From the forum thread below about first-order logic, reproduce word for word the passage that opens with the words containing "I see, that" and closes with "from first order logic?".

**SUPPLIED TEXT**

⁂

Deduction of ##\forall x \in S \cup T (x \le b)## using first order logic rules.

[Mr Davis 97]

Homework Statement

Show that $\forall x \in S \cup T (x \le b)$ implies that $\forall s \in S (s \le b) \wedge \forall t \in T (t \le b)$

Homework Equations

The Attempt at a Solution

How can I perform this deduction using the rules of first order logic? This is how far I can get:

$\forall x \in S \cup T (x \le b)$
$(x \in S \cup T \implies x \le b)$
$(x \in S \lor x \in T \implies x \le b)$

 

[fresh_42]

I would write it $s\in S \stackrel{def.}{\Longrightarrow} s \in S \cup T \stackrel{\text{ given cond. }}{\Longrightarrow} s \leq b$ and $t \in T \ldots$

 

[Mr Davis 97]

I would write it $s\in S \stackrel{def.}{\Longrightarrow} s \in S \cup T \stackrel{\text{ given cond. }}{\Longrightarrow} s \leq b$ and $t \in T \ldots$

I see, that makes sense. Just wondering, are the two statements I gave logically equivalent? That is, is there a way to derive one from the other using manipulations from first order logic?

⁂

**DATASET CONTENT**
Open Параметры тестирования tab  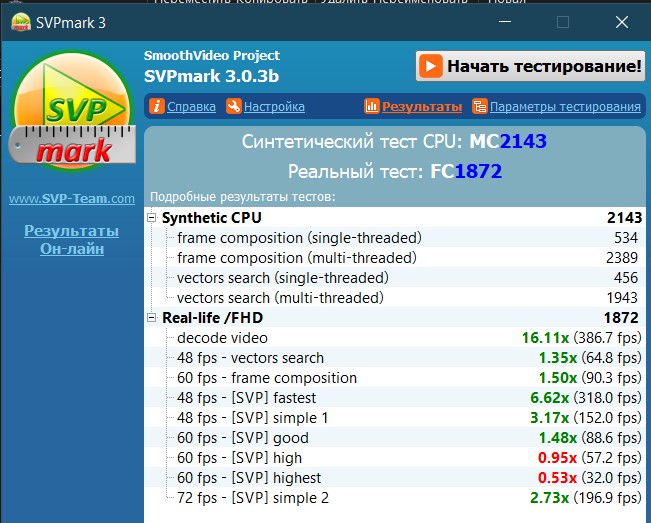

⁂

**TASK OUTPUT**
I see, that makes sense. Just wondering, are the two statements I gave logically equivalent? That is, is there a way to derive one from the other using manipulations from first order logic?